2022 dans le viseur de Manuel Valls

Manuel Valls à la Foire internationale d'art contemportain, le 22 octobre à Paris. - Kenzo Tribouillard - AFP
Avis de tempête au Parti socialiste. Depuis plusieurs semaines, les dissensions sont palpables et grandissantes face aux initiatives d'un Manuel Valls ayant manifestement décidé de bousculer les lignes à l'approche de la mi-mandat de François Hollande. Sur l'assurance chômage ou encore le nom du Parti socialiste, l'ambiance est à la petite phrase et aux réponses glaciales entre le chef du gouvernement et les ténors du PS. Dans quel but Manuel Valls joue-t'il la carte de la provocation? Le Premier ministre aurait-il un (grand) dessein en tête?
Des déclarations choc
Assurance chômage, nom du PS, gauche "passéiste"… Ces dernières semaines, Manuel Valls a multiplié les déclarations choc, critiquées parfois sévèrement au Parti socialiste et le Président lui-même.
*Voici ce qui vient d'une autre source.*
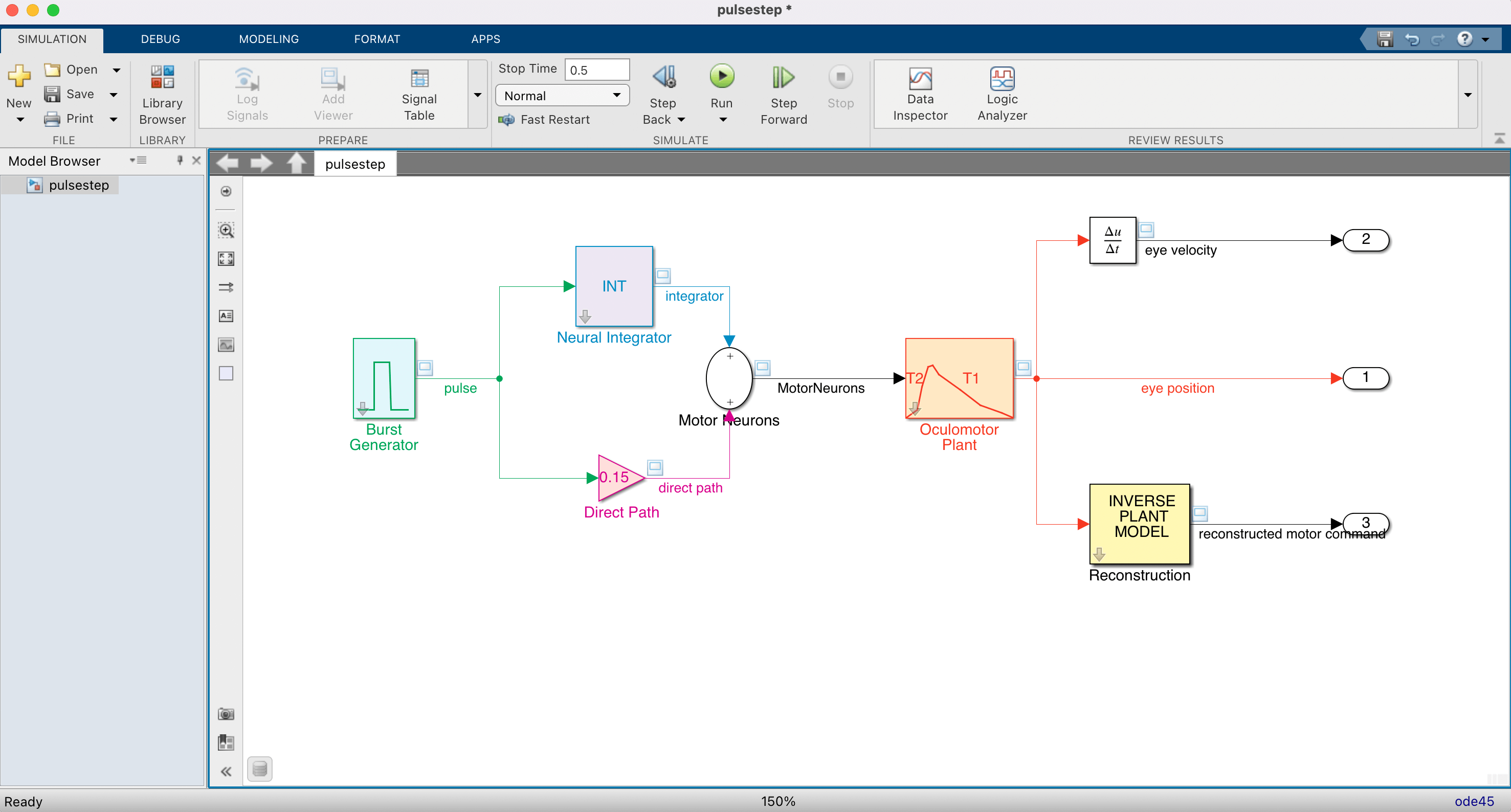Take a canvas screenshot with the camera icon
Viewport: 1511px width, 812px height.
point(226,713)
Changer le nom du PS? La proposition de Manuel Valls "est une faute", pour le patron de l'Assemblée Claude Bartolone. Revenir sur l'assurance chômage? "Pas maintenant", a recadré François Hollande.
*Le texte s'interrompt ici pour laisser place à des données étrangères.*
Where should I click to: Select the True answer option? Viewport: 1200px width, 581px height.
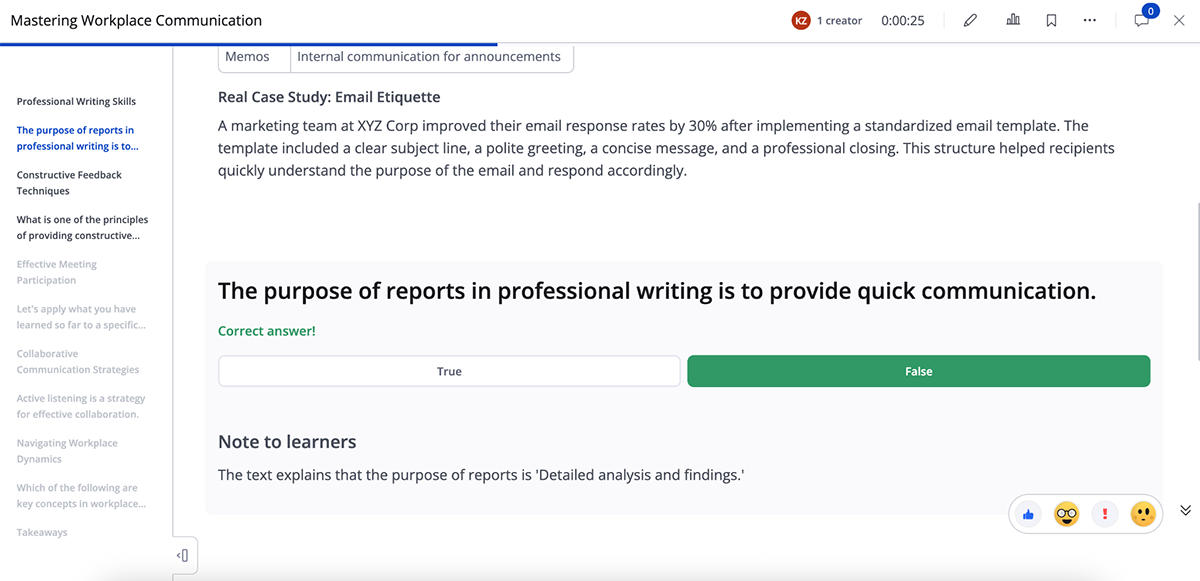pyautogui.click(x=449, y=371)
Dernière proposition en date du Premier ministre: bâtir une "maison commune" avec le centre. Le Premier secrétaire du parti socialiste Jean-Christophe Cambadélis n'a pas franchement été séduit: "je n'ai pas l'intention de donner l'onction socialiste" à François Bayrou.
Se démarquer de François Hollande
Pourquoi un telle avalanche d'initiatives provocantes pour ses "camarades" du Parti socialiste? "Son modèle, c'est celui de Tony Blair et du New labour", analyse Arnaud Mercier, politologue et professeur à l'université de Metz. "Il veut démontrer que le PS est enfermé dans ses vieilles lubies, et qu'il faut tout changer".
Pour cela, le Premier ministre profite de sa position. "Il est Premier ministre, et a donc un certain nombre de personnes qui lui mangent dans la main. C'est le moment pour lui de poser ses pions, il est en position de force", remarque Arnaud Mercier.
Via des propositions concrètes et clivantes, Manuel Valls se démarque de François Hollande, qui, à mi-mandat, n'a jamais été aussi impopulaire. Et tant pis s'il froisse le PS. "Ce qu'il perd à gauche, il le gagne au centre", explique à BFMTV.com le politologue Arnaud Mercier. "Il gagne l'estime d'un électorat qui n'est pas le sien". Cette évolution vers le centre "tient compte de l'évolution des valeurs du pays", ajoute-t-il. Et surtout, elle est partagée par certains à gauche, dans d'autres partis. L'écologiste François de Rugy, qui par ailleurs s'était prononcé pour l'entrée d'EELV au gouvernement, n'a par exemple jamais caché sa volonté de rassembler "du Front de gauche jusqu'au centre".
Valls prépare l'avenir et 2022
Avec ses déclarations et autres petites provocations Manuel Valls prépare donc - avant tout - l'avenir. Son avenir. A la manière d'un Jacques Chirac, qui en 1976, avait claqué la porte du gouvernement, et quitté son poste de Premier ministre devant les nombreux désaccords qui l'opposaient à Valéry Giscard d'Estaing. Il avait profité ce coup d'éclat pour préparer son retour en fondant le RPR.
A une différence près. "A l'époque, Jacques Chirac avait une famille politique, les gaullistes, sur laquelle il pouvait s'appuyer", rétorque Arnaud Mercier. "Là, Manuel Valls n'a pas de point de chute. Il se coupe de l'appareil du parti". Appareil sur lequel il a besoin de se reposer pour une future campagne.
Par ailleurs, Manuel Valls n'est pas le premier à préparer l'après-Hollande: il pourrait voir d'autres "quadras" lui faire de l'ombre. Mais ses déclarations lui permettent de lancer une rénovation du parti, et "cela pourrait lui servir pour 2022", selon Arnaud Mercier, qui considère que Manuel Valls devra passer son tour en 2017.
Le temps pour lui de mettre de la distance avec le quinquennat de François Hollande. Une démarche qu'il semble déjà avoir commencé.